> [Problem to solve]:
Retype the data from the line with "The image size is (960, 857)." to the line with "will click(249, 52)." and nothing else.

**** Supplied records ****

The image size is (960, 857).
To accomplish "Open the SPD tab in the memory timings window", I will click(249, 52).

****
**** Supplied records ****

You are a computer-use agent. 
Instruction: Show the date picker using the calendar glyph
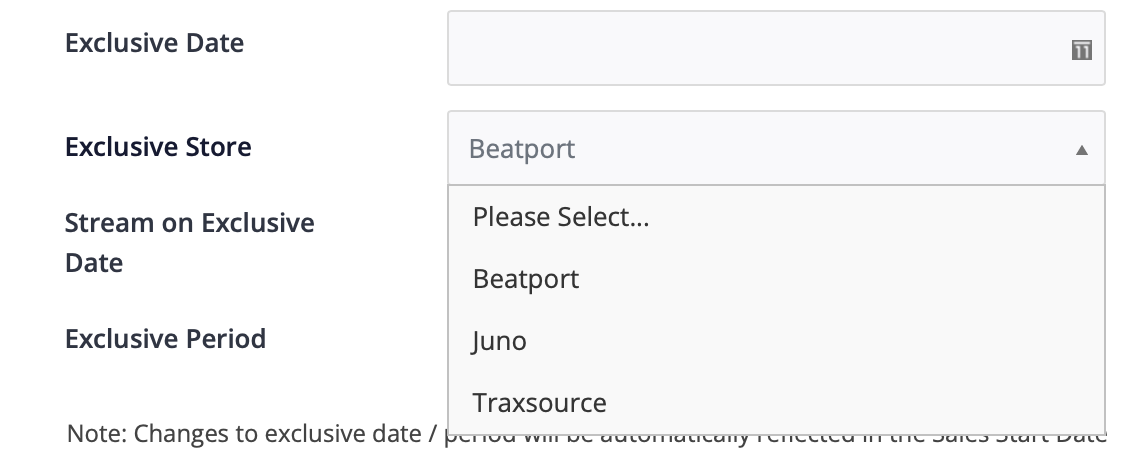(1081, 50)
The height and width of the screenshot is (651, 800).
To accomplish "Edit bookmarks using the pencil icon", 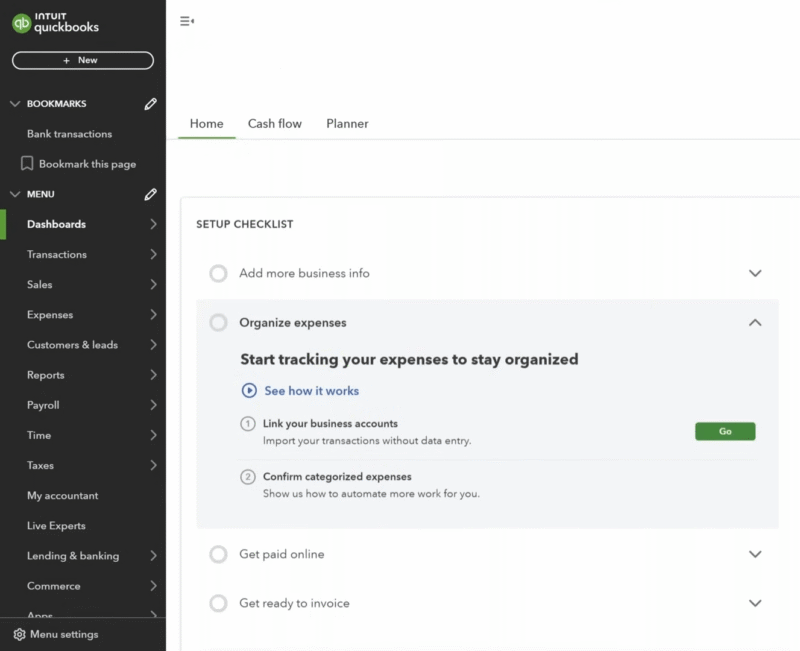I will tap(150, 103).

****

> [Complete output]:
The image size is (960, 857).
To accomplish "Open the SPD tab in the memory timings window", I will click(249, 52).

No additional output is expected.